## Task instructions
The answer should be an exact copy of the data.
═════ Data section
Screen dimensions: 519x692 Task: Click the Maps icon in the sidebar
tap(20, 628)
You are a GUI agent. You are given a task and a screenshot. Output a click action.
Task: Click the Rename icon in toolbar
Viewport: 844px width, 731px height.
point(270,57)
══════════
## Exercise result
Screen dimensions: 519x692 Task: Click the Maps icon in the sidebar
tap(20, 628)
You are a GUI agent. You are given a task and a screenshot. Output a click action.
Task: Click the Rename icon in toolbar
Viewport: 844px width, 731px height.
point(270,57)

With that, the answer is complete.